The problem ▸
Make an exact copy of the entries below, with all images left out.

Saved data entries ▸
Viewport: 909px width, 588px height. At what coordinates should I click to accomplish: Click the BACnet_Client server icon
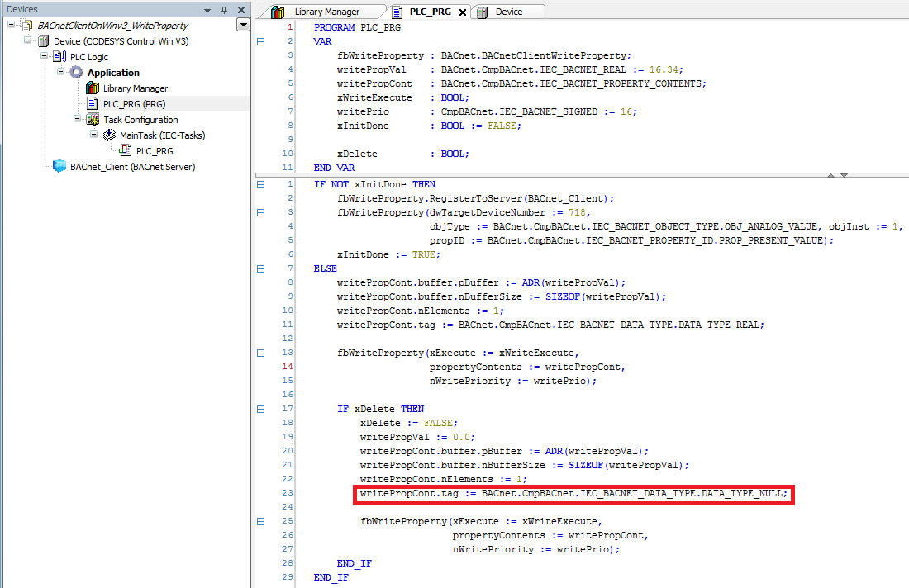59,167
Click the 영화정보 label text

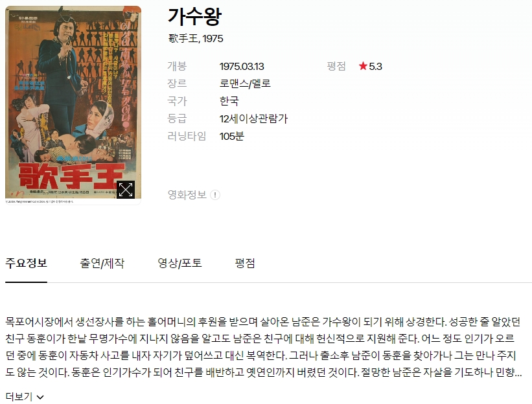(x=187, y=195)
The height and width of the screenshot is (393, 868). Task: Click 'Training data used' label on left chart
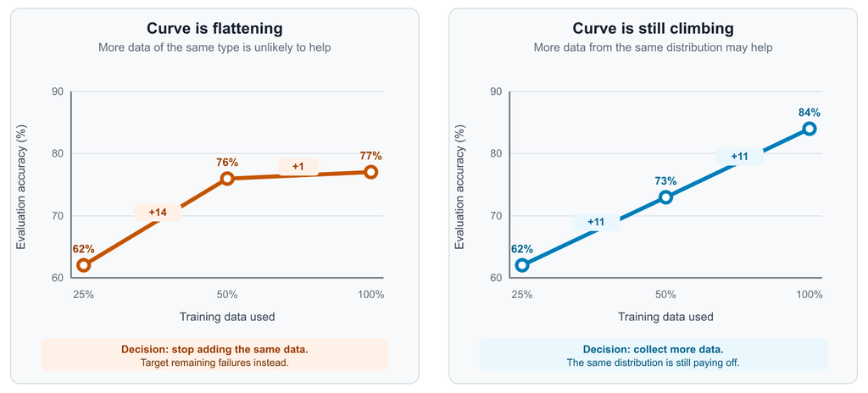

Your response ▸
Viewport: 909px width, 588px height. At what coordinates should I click to accomplish: Click the BACnet_Client server icon
59,167
Click the 영화정보 label text

(x=187, y=195)
The height and width of the screenshot is (393, 868). Task: Click 'Training data used' label on left chart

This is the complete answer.